Когда я пришла через час, они сидели, явно очень довольные друг другом. Я провожала Федора Михайловича до Владимирской площади, где он жил, тот показал мне на громаду Владимирской колокольни и сказал: «Они потратили столько сил, которых хватило бы на то, чтобы собрать по кирпичику эту колокольню. Поэтому никогда не обижайся на них. Отец твой верит только в реальные вещи — свои руки, свой хребет, свои усилия. Он представлял “актерство” как безделие, как развлечение, как “ничего надежного”. А человек он чистый, отличный человек». И совсем на прощание: «Староверы на Руси — это целые тома, это своя история. А прадед твой, оказывается, богомазом был. Ты смотри, как все преломляется».
Дома от отца я услышала: «Уважительный человек, с таким и поговорить приятно, все выслушал, все понял. Жалко, нашей мамки дома нет, послушала бы, а то изревелась вся».

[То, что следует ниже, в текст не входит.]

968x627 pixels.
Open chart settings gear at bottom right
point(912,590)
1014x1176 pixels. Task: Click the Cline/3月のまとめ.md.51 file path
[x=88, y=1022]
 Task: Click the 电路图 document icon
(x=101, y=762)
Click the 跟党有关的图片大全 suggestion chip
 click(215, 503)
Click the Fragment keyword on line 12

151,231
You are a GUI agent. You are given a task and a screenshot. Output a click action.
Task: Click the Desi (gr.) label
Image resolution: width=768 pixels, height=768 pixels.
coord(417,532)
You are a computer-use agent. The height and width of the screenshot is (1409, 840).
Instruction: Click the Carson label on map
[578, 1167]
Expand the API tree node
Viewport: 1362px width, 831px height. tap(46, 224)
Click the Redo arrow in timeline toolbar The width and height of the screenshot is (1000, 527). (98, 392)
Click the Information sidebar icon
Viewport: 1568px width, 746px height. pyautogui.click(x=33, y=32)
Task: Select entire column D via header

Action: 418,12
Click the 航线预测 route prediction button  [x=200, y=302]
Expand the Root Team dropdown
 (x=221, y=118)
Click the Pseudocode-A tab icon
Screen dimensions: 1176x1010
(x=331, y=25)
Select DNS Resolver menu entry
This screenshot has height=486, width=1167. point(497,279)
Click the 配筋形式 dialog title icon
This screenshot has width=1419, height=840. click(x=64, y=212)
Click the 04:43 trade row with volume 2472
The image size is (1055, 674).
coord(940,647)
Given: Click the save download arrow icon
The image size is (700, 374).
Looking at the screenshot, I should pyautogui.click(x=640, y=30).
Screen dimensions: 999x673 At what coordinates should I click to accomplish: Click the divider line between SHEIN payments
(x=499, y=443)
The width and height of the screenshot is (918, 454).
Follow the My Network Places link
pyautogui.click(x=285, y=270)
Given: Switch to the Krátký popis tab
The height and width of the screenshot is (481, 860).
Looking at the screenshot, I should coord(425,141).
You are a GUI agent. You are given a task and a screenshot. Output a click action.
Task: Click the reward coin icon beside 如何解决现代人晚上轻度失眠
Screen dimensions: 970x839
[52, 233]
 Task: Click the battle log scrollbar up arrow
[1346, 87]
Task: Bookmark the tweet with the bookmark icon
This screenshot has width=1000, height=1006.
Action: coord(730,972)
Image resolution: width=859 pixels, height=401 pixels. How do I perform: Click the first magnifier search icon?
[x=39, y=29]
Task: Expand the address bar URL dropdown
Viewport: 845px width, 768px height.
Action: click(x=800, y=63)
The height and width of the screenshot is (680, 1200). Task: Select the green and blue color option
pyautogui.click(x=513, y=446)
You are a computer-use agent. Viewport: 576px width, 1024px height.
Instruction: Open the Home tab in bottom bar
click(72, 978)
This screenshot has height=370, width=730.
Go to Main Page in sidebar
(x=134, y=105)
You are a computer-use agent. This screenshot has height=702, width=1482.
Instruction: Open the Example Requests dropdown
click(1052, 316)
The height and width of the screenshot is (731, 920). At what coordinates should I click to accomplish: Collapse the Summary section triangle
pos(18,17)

С мамой мы пошли покупать платье. «Белое тебе ни к чему — раз надел и повесил. Надо, чтобы на “выход”, чтобы и зимой носить можно было. Шерстяная вещь сидит хорошо, и всегда ты в тепле». — «Мам, все придут в летнем, весна же, а я в шерстяном». — «Так мы светленькое возьмем, светленькое, но не маркое. Покажите, пожалуйста, гражданочка, вот это серенькое». Гражданочка: «Это не серенькое, а цвет маренго». — «Вот-вот, это маренговое и дайте». — «Велико оно мне, видишь — торчит со всех сторон и сзади тоже. Длинное какое-то». — «Длинное — это не короткое, длинное подшить можно, и ты еще растешь». Продавщица: «Эта модель для пожилых женщин, поэтому длинное». Мать (разочарованно): «Теперь не очень-то поймешь, для кого модель. А желтенькое, что с краю, это… э-э-э… для кого?» Выбрали бежевый костюмчик, он сидел на мне «колом», но мама сказала: «Как в плечах хорошо».
Туфли купили черные. «Черные ко всему — и к летнему, и к зимнему, и к белому, и к синему. Вот эти бареточки дайте нам». — «Мама, они же на низком, мне же выходные нужно». — «Ну да, не надо бареточки, что-нибудь не очень высокое, пожалуйста».
Я стояла вполоборота к комиссии в бежевом немарком костюмчике и в черных лаковых туфлях на высоких каблуках и с «браслетом» вокруг щиколотки. В комиссии за столом — Радомысленский, Тарханов, рядом какой-то недоброжелательный старик, который смотрит на меня пристально, и, по-моему, я ему не нравлюсь, и еще один, который вызывает. Курс набирает Массальский, но он приедет только на третий тур. Я пришла на первый.
«Что у вас?» — «Чехов и Горький». — «А стихи?» — «Симонов». — «Начинайте». Радомысленский подозвал меня в коридоре и спросил: «Почему на первый пришла, я же сказал тебе, чтобы ты приходила сразу на второй».
Старик, «которому я не нравлюсь», меня измучил. Он мне ничего не говорил, но я чувствовала, что из всех поступающих я не нравлюсь ему больше всех. «Кто он?» — спросила я парня, у которого лицо было похоже на лицо Михаила Чехова. «Это ученик Станиславского, вместе с ним “Женитьбу Фигаро” ставил — Вершилов Борис Ильич». — «Он тебя хорошо слушал?» — «Лучше всех, я ему и читал, все улыбается. Вершилов — это история Художественного театра. Говорят, лучший педагог студии».
Ну все! Если здесь он меня не завалит, то в Москве уже точно. И сколько девочек поступают! Вот эта, в зеленом платье, с часами, как брошка, как она «Мцыри» читает! А та с белыми косами и коричневыми глазами — от нее взгляд оторвать нельзя, такая красивая!